**AIM OF THE EXERCISE**
This exercise calls for an exact copy of the listing below.

═══ INPUT DATA ═══

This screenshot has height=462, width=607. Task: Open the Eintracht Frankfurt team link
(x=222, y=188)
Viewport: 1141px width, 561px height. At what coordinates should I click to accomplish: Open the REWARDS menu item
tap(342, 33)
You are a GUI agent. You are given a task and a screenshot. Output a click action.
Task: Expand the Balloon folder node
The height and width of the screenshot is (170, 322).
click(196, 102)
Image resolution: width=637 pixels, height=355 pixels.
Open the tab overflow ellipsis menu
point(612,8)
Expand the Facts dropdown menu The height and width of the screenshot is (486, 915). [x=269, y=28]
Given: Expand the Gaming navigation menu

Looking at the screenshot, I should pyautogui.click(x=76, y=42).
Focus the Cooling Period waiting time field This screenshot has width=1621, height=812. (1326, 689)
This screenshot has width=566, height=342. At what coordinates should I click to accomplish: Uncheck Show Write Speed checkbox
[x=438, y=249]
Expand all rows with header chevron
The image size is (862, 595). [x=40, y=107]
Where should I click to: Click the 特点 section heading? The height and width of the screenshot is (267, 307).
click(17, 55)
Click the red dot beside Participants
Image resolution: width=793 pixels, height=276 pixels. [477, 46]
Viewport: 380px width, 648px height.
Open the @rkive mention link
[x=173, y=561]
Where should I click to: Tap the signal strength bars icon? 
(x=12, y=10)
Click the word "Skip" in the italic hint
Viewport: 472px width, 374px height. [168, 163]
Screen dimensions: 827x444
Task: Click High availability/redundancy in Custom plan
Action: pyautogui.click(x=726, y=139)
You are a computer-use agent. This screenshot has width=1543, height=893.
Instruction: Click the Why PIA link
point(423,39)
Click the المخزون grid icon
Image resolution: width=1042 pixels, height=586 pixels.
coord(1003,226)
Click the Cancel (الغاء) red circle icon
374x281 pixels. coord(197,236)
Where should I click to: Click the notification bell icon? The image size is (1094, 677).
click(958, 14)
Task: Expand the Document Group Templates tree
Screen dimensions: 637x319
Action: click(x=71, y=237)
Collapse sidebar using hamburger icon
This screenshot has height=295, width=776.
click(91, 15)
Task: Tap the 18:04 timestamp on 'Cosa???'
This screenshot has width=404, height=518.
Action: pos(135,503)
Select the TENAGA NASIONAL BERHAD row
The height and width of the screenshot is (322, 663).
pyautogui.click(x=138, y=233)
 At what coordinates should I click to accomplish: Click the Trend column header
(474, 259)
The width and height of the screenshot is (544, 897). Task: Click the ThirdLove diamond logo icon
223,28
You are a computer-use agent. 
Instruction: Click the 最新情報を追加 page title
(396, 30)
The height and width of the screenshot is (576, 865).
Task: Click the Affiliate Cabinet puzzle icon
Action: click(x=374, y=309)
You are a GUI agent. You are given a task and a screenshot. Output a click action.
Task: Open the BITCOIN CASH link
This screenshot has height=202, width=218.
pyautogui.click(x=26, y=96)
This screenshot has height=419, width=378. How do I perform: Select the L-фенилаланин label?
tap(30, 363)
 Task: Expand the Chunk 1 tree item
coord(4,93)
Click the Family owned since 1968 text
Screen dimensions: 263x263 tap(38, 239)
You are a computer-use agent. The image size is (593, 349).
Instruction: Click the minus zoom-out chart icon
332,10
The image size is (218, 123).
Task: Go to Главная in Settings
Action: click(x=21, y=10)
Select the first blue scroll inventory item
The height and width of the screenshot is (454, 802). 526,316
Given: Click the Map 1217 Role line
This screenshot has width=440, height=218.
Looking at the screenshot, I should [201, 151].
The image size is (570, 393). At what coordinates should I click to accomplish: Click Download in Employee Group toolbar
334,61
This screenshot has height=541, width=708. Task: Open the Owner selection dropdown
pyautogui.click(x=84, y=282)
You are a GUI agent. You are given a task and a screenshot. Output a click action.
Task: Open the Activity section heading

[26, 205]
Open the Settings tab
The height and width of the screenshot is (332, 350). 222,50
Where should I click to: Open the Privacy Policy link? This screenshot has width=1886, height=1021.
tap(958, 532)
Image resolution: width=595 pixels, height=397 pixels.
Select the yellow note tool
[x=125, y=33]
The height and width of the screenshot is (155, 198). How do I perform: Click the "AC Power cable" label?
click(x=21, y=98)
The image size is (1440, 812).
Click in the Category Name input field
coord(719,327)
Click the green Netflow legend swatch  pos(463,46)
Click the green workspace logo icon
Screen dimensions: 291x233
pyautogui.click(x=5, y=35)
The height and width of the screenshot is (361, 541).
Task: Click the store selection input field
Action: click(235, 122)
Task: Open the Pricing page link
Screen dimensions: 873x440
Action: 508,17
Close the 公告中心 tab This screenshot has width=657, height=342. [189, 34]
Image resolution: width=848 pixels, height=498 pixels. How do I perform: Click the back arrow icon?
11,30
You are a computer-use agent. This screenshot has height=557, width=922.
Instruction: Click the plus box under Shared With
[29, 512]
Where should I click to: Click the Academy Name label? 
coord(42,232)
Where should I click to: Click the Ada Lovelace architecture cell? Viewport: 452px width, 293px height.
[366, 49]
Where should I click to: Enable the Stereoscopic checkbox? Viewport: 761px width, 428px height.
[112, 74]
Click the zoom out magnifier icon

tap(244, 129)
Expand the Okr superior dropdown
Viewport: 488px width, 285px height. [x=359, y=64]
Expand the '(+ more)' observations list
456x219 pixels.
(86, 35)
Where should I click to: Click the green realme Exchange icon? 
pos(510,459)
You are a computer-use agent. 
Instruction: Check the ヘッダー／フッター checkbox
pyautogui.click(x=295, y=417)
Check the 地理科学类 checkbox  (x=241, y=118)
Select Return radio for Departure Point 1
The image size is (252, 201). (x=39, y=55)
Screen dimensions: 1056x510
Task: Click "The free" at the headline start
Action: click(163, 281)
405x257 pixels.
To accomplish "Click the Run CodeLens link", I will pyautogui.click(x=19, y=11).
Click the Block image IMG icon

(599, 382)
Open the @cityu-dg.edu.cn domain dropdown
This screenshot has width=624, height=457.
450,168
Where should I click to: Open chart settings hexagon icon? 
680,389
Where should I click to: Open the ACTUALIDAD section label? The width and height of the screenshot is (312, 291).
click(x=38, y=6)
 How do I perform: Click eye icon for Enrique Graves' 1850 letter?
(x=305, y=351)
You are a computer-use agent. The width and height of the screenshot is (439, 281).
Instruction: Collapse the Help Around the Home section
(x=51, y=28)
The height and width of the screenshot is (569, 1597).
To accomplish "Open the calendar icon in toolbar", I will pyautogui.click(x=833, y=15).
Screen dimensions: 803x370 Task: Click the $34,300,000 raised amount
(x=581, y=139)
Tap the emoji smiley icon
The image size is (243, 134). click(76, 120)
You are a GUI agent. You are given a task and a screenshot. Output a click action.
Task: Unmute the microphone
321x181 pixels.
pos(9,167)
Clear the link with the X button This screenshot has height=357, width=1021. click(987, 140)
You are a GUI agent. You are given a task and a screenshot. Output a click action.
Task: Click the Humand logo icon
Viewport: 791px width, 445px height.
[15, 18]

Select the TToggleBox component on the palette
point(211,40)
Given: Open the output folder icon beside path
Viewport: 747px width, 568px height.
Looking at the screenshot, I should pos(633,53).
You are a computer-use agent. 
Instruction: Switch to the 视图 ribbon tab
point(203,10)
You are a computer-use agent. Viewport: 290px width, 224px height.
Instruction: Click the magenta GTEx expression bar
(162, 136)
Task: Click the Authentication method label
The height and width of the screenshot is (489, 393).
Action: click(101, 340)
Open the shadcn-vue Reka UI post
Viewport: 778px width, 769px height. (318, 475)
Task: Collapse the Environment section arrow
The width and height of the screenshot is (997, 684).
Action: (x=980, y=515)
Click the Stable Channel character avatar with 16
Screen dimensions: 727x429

═══

**RESULT OF THIS EXERCISE**
This screenshot has height=462, width=607. Task: Open the Eintracht Frankfurt team link
(x=222, y=188)
Viewport: 1141px width, 561px height. At what coordinates should I click to accomplish: Open the REWARDS menu item
tap(342, 33)
You are a GUI agent. You are given a task and a screenshot. Output a click action.
Task: Expand the Balloon folder node
The height and width of the screenshot is (170, 322).
click(196, 102)
Image resolution: width=637 pixels, height=355 pixels.
Open the tab overflow ellipsis menu
point(612,8)
Expand the Facts dropdown menu The height and width of the screenshot is (486, 915). [x=269, y=28]
Given: Expand the Gaming navigation menu

Looking at the screenshot, I should pyautogui.click(x=76, y=42).
Focus the Cooling Period waiting time field This screenshot has width=1621, height=812. (1326, 689)
This screenshot has width=566, height=342. At what coordinates should I click to accomplish: Uncheck Show Write Speed checkbox
[x=438, y=249]
Expand all rows with header chevron
The image size is (862, 595). [x=40, y=107]
Where should I click to: Click the 特点 section heading? The height and width of the screenshot is (267, 307).
click(17, 55)
Click the red dot beside Participants
Image resolution: width=793 pixels, height=276 pixels. [477, 46]
Viewport: 380px width, 648px height.
Open the @rkive mention link
[x=173, y=561]
Where should I click to: Tap the signal strength bars icon? 
(x=12, y=10)
Click the word "Skip" in the italic hint
Viewport: 472px width, 374px height. [168, 163]
Screen dimensions: 827x444
Task: Click High availability/redundancy in Custom plan
Action: pyautogui.click(x=726, y=139)
You are a computer-use agent. This screenshot has width=1543, height=893.
Instruction: Click the Why PIA link
point(423,39)
Click the المخزون grid icon
Image resolution: width=1042 pixels, height=586 pixels.
coord(1003,226)
Click the Cancel (الغاء) red circle icon
374x281 pixels. coord(197,236)
Where should I click to: Click the notification bell icon? The image size is (1094, 677).
click(958, 14)
Task: Expand the Document Group Templates tree
Screen dimensions: 637x319
Action: click(x=71, y=237)
Collapse sidebar using hamburger icon
This screenshot has height=295, width=776.
click(91, 15)
Task: Tap the 18:04 timestamp on 'Cosa???'
This screenshot has width=404, height=518.
Action: pos(135,503)
Select the TENAGA NASIONAL BERHAD row
The height and width of the screenshot is (322, 663).
pyautogui.click(x=138, y=233)
 At what coordinates should I click to accomplish: Click the Trend column header
(474, 259)
The width and height of the screenshot is (544, 897). Task: Click the ThirdLove diamond logo icon
223,28
You are a computer-use agent. 
Instruction: Click the 最新情報を追加 page title
(396, 30)
The height and width of the screenshot is (576, 865).
Task: Click the Affiliate Cabinet puzzle icon
Action: click(x=374, y=309)
You are a GUI agent. You are given a task and a screenshot. Output a click action.
Task: Open the BITCOIN CASH link
This screenshot has height=202, width=218.
pyautogui.click(x=26, y=96)
This screenshot has height=419, width=378. How do I perform: Select the L-фенилаланин label?
tap(30, 363)
 Task: Expand the Chunk 1 tree item
coord(4,93)
Click the Family owned since 1968 text
Screen dimensions: 263x263 tap(38, 239)
You are a computer-use agent. The image size is (593, 349).
Instruction: Click the minus zoom-out chart icon
332,10
The image size is (218, 123).
Task: Go to Главная in Settings
Action: click(x=21, y=10)
Select the first blue scroll inventory item
The height and width of the screenshot is (454, 802). 526,316
Given: Click the Map 1217 Role line
This screenshot has width=440, height=218.
Looking at the screenshot, I should [201, 151].
The image size is (570, 393). At what coordinates should I click to accomplish: Click Download in Employee Group toolbar
334,61
This screenshot has height=541, width=708. Task: Open the Owner selection dropdown
pyautogui.click(x=84, y=282)
You are a GUI agent. You are given a task and a screenshot. Output a click action.
Task: Open the Activity section heading

[26, 205]
Open the Settings tab
The height and width of the screenshot is (332, 350). 222,50
Where should I click to: Open the Privacy Policy link? This screenshot has width=1886, height=1021.
tap(958, 532)
Image resolution: width=595 pixels, height=397 pixels.
Select the yellow note tool
[x=125, y=33]
The height and width of the screenshot is (155, 198). How do I perform: Click the "AC Power cable" label?
click(x=21, y=98)
The image size is (1440, 812).
Click in the Category Name input field
coord(719,327)
Click the green Netflow legend swatch  pos(463,46)
Click the green workspace logo icon
Screen dimensions: 291x233
pyautogui.click(x=5, y=35)
The height and width of the screenshot is (361, 541).
Task: Click the store selection input field
Action: click(235, 122)
Task: Open the Pricing page link
Screen dimensions: 873x440
Action: 508,17
Close the 公告中心 tab This screenshot has width=657, height=342. [189, 34]
Image resolution: width=848 pixels, height=498 pixels. How do I perform: Click the back arrow icon?
11,30
You are a computer-use agent. This screenshot has height=557, width=922.
Instruction: Click the plus box under Shared With
[29, 512]
Where should I click to: Click the Academy Name label? 
coord(42,232)
Where should I click to: Click the Ada Lovelace architecture cell? Viewport: 452px width, 293px height.
[366, 49]
Where should I click to: Enable the Stereoscopic checkbox? Viewport: 761px width, 428px height.
[112, 74]
Click the zoom out magnifier icon

tap(244, 129)
Expand the Okr superior dropdown
Viewport: 488px width, 285px height. [x=359, y=64]
Expand the '(+ more)' observations list
456x219 pixels.
(86, 35)
Where should I click to: Click the green realme Exchange icon? 
pos(510,459)
You are a computer-use agent. 
Instruction: Check the ヘッダー／フッター checkbox
pyautogui.click(x=295, y=417)
Check the 地理科学类 checkbox  (x=241, y=118)
Select Return radio for Departure Point 1
The image size is (252, 201). (x=39, y=55)
Screen dimensions: 1056x510
Task: Click "The free" at the headline start
Action: click(163, 281)
405x257 pixels.
To accomplish "Click the Run CodeLens link", I will pyautogui.click(x=19, y=11).
Click the Block image IMG icon

(599, 382)
Open the @cityu-dg.edu.cn domain dropdown
This screenshot has width=624, height=457.
450,168
Where should I click to: Open chart settings hexagon icon? 
680,389
Where should I click to: Open the ACTUALIDAD section label? The width and height of the screenshot is (312, 291).
click(x=38, y=6)
 How do I perform: Click eye icon for Enrique Graves' 1850 letter?
(x=305, y=351)
You are a computer-use agent. The width and height of the screenshot is (439, 281).
Instruction: Collapse the Help Around the Home section
(x=51, y=28)
The height and width of the screenshot is (569, 1597).
To accomplish "Open the calendar icon in toolbar", I will pyautogui.click(x=833, y=15).
Screen dimensions: 803x370 Task: Click the $34,300,000 raised amount
(x=581, y=139)
Tap the emoji smiley icon
The image size is (243, 134). click(76, 120)
You are a GUI agent. You are given a task and a screenshot. Output a click action.
Task: Unmute the microphone
321x181 pixels.
pos(9,167)
Clear the link with the X button This screenshot has height=357, width=1021. click(987, 140)
You are a GUI agent. You are given a task and a screenshot. Output a click action.
Task: Click the Humand logo icon
Viewport: 791px width, 445px height.
[15, 18]

Select the TToggleBox component on the palette
point(211,40)
Given: Open the output folder icon beside path
Viewport: 747px width, 568px height.
Looking at the screenshot, I should pos(633,53).
You are a computer-use agent. 
Instruction: Switch to the 视图 ribbon tab
point(203,10)
You are a computer-use agent. Viewport: 290px width, 224px height.
Instruction: Click the magenta GTEx expression bar
(162, 136)
Task: Click the Authentication method label
The height and width of the screenshot is (489, 393).
Action: click(101, 340)
Open the shadcn-vue Reka UI post
Viewport: 778px width, 769px height. (318, 475)
Task: Collapse the Environment section arrow
The width and height of the screenshot is (997, 684).
Action: (x=980, y=515)
Click the Stable Channel character avatar with 16
Screen dimensions: 727x429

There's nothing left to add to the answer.